I almost feel like there's a long-tail argument to be made here somewhere. Wealth-building systems, public and private, serve those already wealthy because that's where 80% of the wealth is. (Or, you know, 99%, as the case may be.) It's a classic power-law distribution... the signature inequality of so many systems, it seems.

So okay -- even if we're not concerned with inequality per se, maybe we should at least recognize the tremendous opportunity present in the long tail of citizen wealth, just as retailers have recognized the opportunity present in the long tail of consumer demand.

Actually I have no idea what that means -- it just occurred to me and I wanted to put it out there. Maybe someone else can say something smarter about it.

Tim, I agree with what you are saying about the problems with implementing a $x/person social welfare plan. I just think that on balance, the problems in implementing a large state bureaucracy to award benefits is prone to even larger systemic problems.

90% of the government's wealth-building programs are targeted to those who are already wealthy, which is what exacerbates the gap
I still haven't been able to get into the website to read the specifics. As I said before, since the government is funded by the wealthy, I don't see how this could exacerbate the wealth gap.

Yeah, the Cato roundtable goes down a bunch of different streets. One of the essays talks about how "inequality doens't matter, poverty does" and that was what I was trying to reference.

About the "long tail" of wealth, I know a few instances. For example, attempts to serve people with small amounts of capital.

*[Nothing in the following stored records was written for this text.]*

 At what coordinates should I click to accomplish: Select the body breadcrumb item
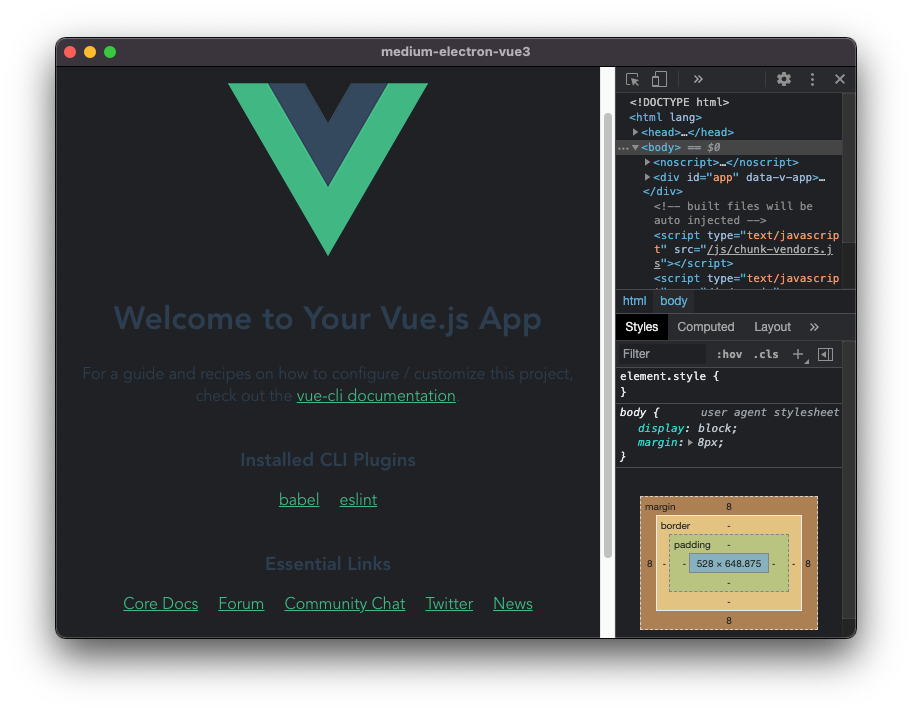click(x=673, y=300)
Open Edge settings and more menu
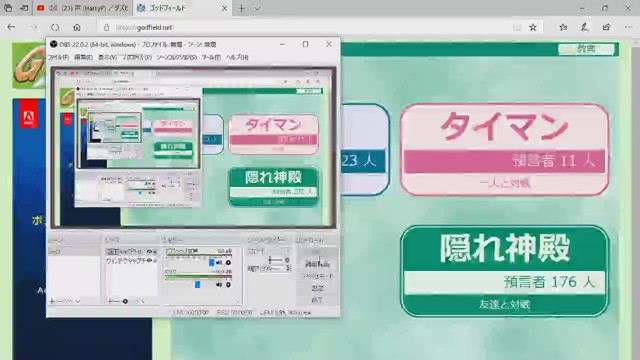Image resolution: width=640 pixels, height=360 pixels. [x=628, y=27]
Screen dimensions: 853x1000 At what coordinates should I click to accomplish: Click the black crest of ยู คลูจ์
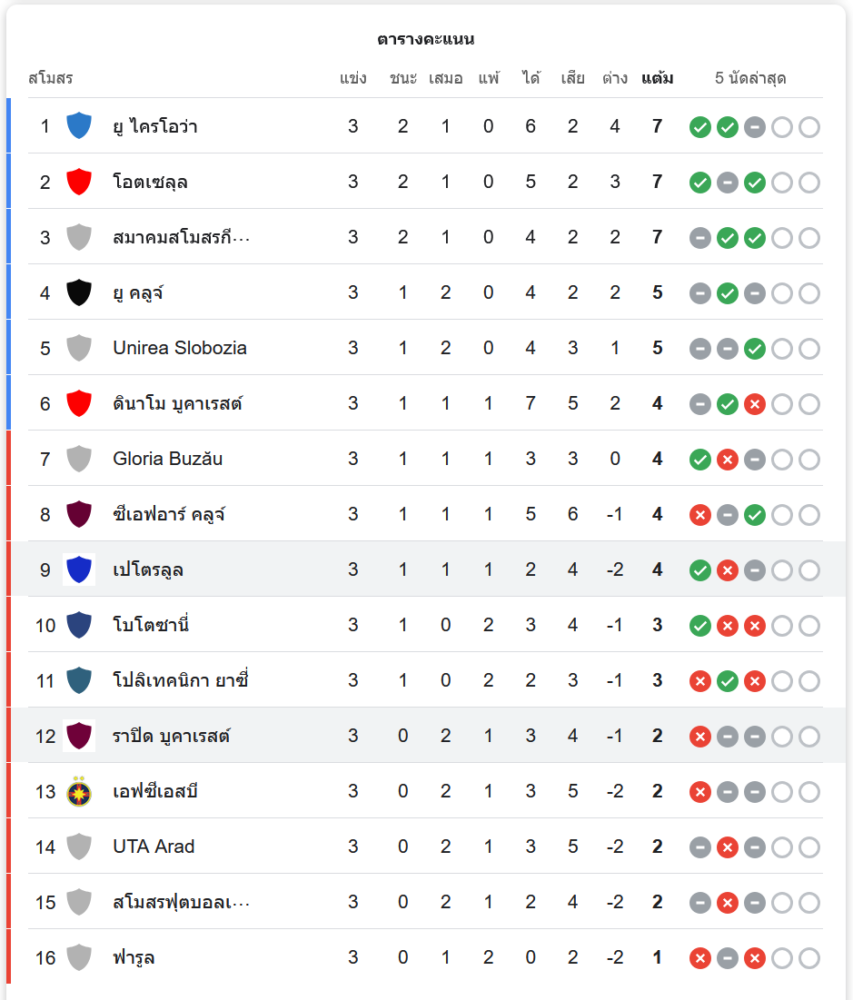79,293
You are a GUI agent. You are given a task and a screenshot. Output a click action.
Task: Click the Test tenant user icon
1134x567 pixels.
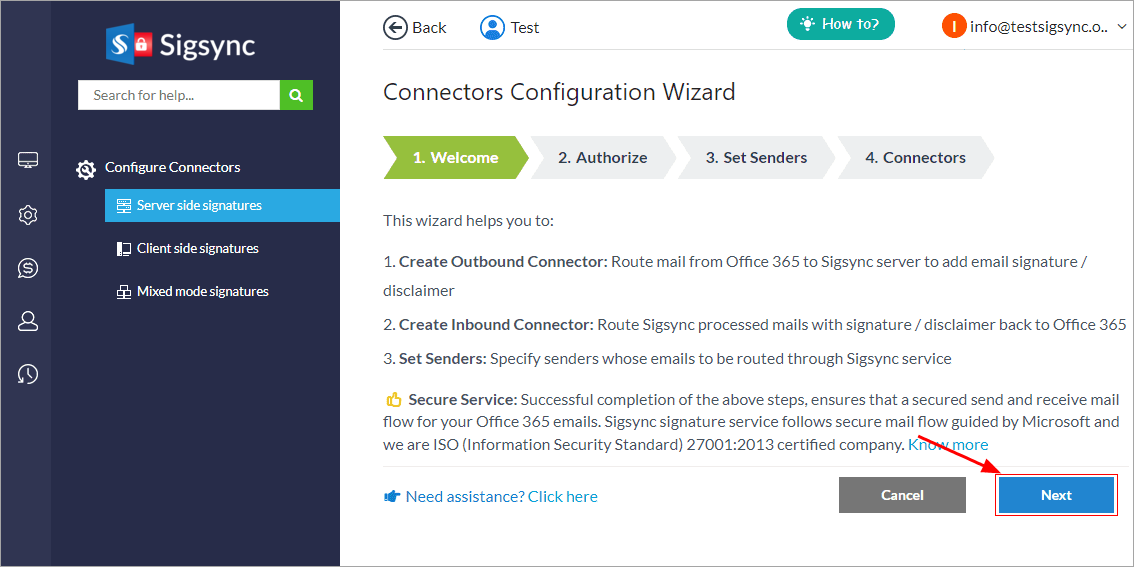tap(492, 27)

But I think for those in the long tail of the wealth distribution, they are better served by increases in their income or reductions in their expenses rather than additional services targeted at their (small) level of wealth.

hmmmmm... but perhaps I'm shooting before I aim here... Many poor neighborhoods don't have banks. And many Americans can't figure out their credit card, or why leasing is so much worse than buying. Services that address the problems of education and access could help.